Results from the phase 2 rilzabrutinib asthma trial showed a mixed efficacy pattern in adults with uncontrolled moderate-to-severe asthma during a 12-week randomized comparison. Oral rilzabrutinib was tested during planned withdrawal of background inhaled therapy, allowing assessment of asthma control after withdrawal began. Over 12 weeks, loss-of-asthma-control events occurred in 19% of participants receiving rilzabrutinib 1200 mg and 29% receiving placebo. That numerical reduction did not meet statistical significance for the primary endpoint. Asthma control also improved more with rilzabrutinib over the same period, providing a parallel symptom signal during follow-up.

This double-blind, placebo-controlled phase 2 study was conducted at 48 centres across 13 countries and enrolled adults aged 18–70 years with asthma. Participants had physician-diagnosed moderate-to-severe asthma for at least 12 months and uncontrolled symptoms despite inhaled glucocorticoids plus a long-acting beta2-adrenergic agonist. Among 310 screened participants, 196 were randomly assigned, with 32 and 32 in the low-dose cohort and 64 and 68 in the high-dose cohort, respectively. One cohort was assigned 1:1 to rilzabrutinib 800 mg/day or placebo, and the other was assigned 1:1 to rilzabrutinib 1200 mg/day or placebo in a staggered second cohort. Background inhaled therapy was withdrawn over weeks 4–9 and resumed at week 12, and the primary endpoint was the proportion with loss-of-asthma-control during treatment in the modified intention-to-treat population.

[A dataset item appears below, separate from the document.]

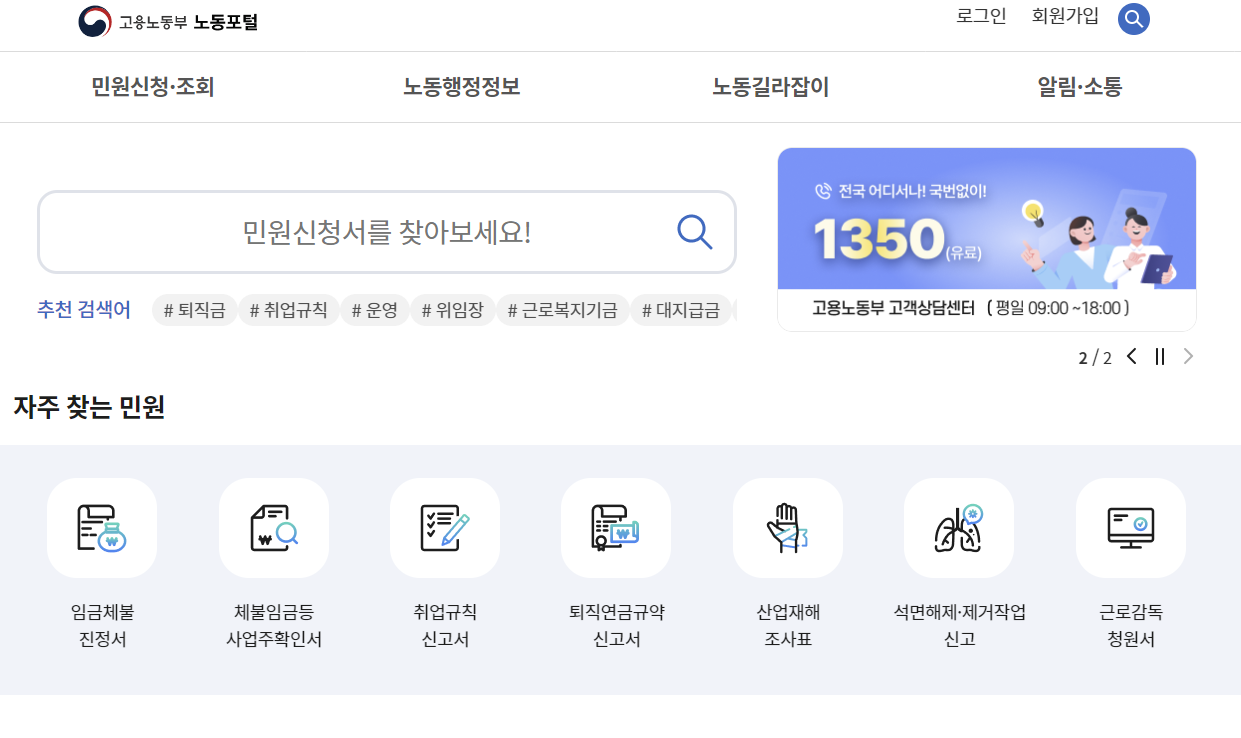Viewport: 1241px width, 738px height.
Task: Open 퇴직연금규약 신고서 via its icon
Action: tap(615, 528)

In the 800 mg cohort, loss-of-asthma-control events occurred in 38% with rilzabrutinib and 50% with placebo. Relative risk reductions for the primary endpoint were 25% with 800 mg and 36% with 1200 mg across the two cohorts. The corresponding odds ratios were 0.57 and 0.58, with p values of 0.29 and 0.21, respectively. The direction of effect was consistent across both dose levels, although event frequencies differed between the low-dose and high-dose cohorts. Event frequency was lower with rilzabrutinib, but the primary analysis remained statistically non-significant in both cohorts.

Asthma control improvement appeared as early as week 2 and remained better than placebo through week 12 in both dose groups. These findings were measured with the 5-item Asthma Control Questionnaire, used as a key secondary endpoint during the 12-week treatment period. Least-squares mean differences were -0.59 with 800 mg and -0.54 with 1200 mg, with p values of 0.018 and 0.0013. Diarrhea was the most frequent adverse event, and no increase in infections was observed with either dose. Overall, the trial showed a numerical, non-significant reduction in loss-of-asthma-control events alongside symptom improvement over 12 weeks of inhaled-therapy withdrawal.